Says Hasselbeck, “The Christmas card is not about who is receiving it—it’s about who is sending,” to which Shepherd wildly claps her hands as though Hasselbeck had just given her a gift certificate to The Weave Hut.

“It’s not about you,” she says, snidely, to all the anonymous greeting-card-receivers out there who have the gall to think that a greeting card is supposed to greet them. “It’s about”—Hasselbeck pauses—“you know,” stopping herself before saying that word: the word she realized would sound really, really bad if uttered, the word that explains exactly where these women are coming from. The word is, “me,” as in, “It’s not about you; it’s about me. Me, me, me, all me, all the time,” and twist my tits if that isn’t the best news I’ve heard in a while. Greeting cards are about the sender? That’s fantastic! I can’t wait to start mailing out my “Merry Agnostmas” and “Happy Satanukkah” cards. And to think I was going to throw away my “Jesus is the Reason for the Weasels” greetings. And shouldn’t the same logic be applied to gift giving? Because if that’s the case, then I finally know what to buy my mother for Christmas: A bottle of Rumplemintz and the complete original re-mastered Black Sabbath box set, which I know she will enjoy watching me enjoy when I blast it repeatedly during my visit this year.

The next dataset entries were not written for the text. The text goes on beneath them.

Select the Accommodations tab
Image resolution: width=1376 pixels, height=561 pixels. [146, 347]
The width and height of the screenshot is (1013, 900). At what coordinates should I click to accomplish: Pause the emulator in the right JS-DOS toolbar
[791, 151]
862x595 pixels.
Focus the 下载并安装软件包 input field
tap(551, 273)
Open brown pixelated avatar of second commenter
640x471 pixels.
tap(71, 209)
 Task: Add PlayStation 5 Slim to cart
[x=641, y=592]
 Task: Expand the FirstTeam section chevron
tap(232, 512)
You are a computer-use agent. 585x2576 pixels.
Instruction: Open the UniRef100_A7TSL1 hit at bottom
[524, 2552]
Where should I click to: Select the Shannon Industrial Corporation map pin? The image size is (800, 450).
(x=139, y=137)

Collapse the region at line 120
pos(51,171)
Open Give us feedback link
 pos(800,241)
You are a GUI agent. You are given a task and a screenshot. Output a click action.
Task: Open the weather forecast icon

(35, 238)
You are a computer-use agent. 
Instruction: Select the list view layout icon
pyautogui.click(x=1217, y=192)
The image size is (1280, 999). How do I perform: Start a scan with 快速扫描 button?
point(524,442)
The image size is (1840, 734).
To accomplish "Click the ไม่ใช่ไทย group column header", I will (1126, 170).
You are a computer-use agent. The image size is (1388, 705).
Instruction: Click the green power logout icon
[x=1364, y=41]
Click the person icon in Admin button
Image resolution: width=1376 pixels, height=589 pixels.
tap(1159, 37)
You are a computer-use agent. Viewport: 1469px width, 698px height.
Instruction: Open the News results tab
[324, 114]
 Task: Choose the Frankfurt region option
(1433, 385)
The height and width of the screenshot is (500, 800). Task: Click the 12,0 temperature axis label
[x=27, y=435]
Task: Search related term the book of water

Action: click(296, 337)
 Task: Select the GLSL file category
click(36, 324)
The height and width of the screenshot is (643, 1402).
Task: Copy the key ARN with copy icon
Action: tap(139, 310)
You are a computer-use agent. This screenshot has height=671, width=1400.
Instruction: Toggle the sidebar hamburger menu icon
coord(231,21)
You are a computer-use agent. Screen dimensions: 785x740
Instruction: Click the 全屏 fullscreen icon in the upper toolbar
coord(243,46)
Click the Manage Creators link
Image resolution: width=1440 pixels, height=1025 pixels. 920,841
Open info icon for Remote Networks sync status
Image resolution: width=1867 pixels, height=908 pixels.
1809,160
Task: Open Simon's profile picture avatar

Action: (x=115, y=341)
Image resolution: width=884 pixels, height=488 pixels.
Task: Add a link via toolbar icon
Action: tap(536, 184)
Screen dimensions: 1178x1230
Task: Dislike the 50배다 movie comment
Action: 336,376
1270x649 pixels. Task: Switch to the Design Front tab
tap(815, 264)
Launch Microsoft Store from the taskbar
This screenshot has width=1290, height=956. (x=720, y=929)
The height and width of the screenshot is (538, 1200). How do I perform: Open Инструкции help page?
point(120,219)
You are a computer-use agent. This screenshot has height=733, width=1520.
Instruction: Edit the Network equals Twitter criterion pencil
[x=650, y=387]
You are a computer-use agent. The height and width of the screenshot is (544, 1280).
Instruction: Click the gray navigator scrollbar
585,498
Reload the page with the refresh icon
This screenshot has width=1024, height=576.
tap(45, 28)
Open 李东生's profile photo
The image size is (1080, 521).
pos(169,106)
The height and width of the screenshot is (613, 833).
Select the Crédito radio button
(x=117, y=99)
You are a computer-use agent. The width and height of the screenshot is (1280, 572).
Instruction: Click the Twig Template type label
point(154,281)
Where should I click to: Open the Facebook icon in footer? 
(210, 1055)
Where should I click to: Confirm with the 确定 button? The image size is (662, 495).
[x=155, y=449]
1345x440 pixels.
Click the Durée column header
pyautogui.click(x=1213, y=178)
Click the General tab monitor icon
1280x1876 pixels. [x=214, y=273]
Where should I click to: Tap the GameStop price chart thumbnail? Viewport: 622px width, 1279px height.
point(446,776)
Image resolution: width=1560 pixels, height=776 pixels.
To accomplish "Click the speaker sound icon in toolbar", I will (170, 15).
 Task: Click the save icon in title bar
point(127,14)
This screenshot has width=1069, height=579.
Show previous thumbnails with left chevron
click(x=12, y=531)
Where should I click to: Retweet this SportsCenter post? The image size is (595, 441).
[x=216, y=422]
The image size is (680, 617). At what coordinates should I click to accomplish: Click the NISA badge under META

Are these ladies retarded? If holiday greeting cards are about the sender, why do they all say, “Wishing you...” and “Hope you have...” fer crissake?! What a malignant narcissistic idiot-child you must be to think the greeting cards you send should celebrate you. I can only imagine what those cards will say.

“To the Goldstein family: We are wishing ourselves a merry Christmas and praying that we have a joyous and lucrative new year. As you know, Christmas is about our lord Jesus Christ the Savior, whom you reject, because you’re Jewish, so I’m sorry to report that your whole family is going to burn in Hell for eternity. Otherwise, hope all is well. Give our best to the twins. Love, Sherri and Elizabeth of The View.”

Christmas cards are about the sender? What a laugh. It’s exactly this sort of self-centered, under-actualized thinking that drives the people who are against the separation of church and state and want the nativity scene on the city hall lawn, prayer in schools and the Ten Commandments posted in courthouses. They think the establishment clause was meant to establish their religion because, as Shepherd and Hasselbeck have demonstrated, it’s all about them, and anyone who doesn’t like it can stick a straw in the baby Jesus’ diaper and suck it.

At one point in the discussion, Shepherd—the flat-Earth-believing, evolution-denying, walking contradiction to natural selection—remarks that she can’t understand why anyone would be insulted by her Christmas cards.

“I wouldn’t be offended if a friend sent me a Hare Krishna card. I’d just look at it and throw it in the garbage.”

Oh, Sherri, don’t you know? It’s not about being offended. It’s about being thoughtful. That’s why you would throw the Hare Krishna card in the garbage, because the person who sent it wasn’t thinking about you, they were thinking about themselves. So, ask yourself, shouldn’t all the Jews, Muslims, Buddhists and secularists to whom you sent Christmas cards throw those cards in the garbage as well? Not that they would. Friends don’t throw friends’ greeting cards in the trash. I know if we were pals and you sent me one of your drippy Jesus Christ is Lord, Hark the Herald Angels Vomit-type cards, I certainly wouldn’t be offended, nor would I throw it out. I would just think to myself, What a self-important infant you are and place it on the mantelpiece, upside-down, beside my copy of the Necronomicon and set of human-sacrifice knives.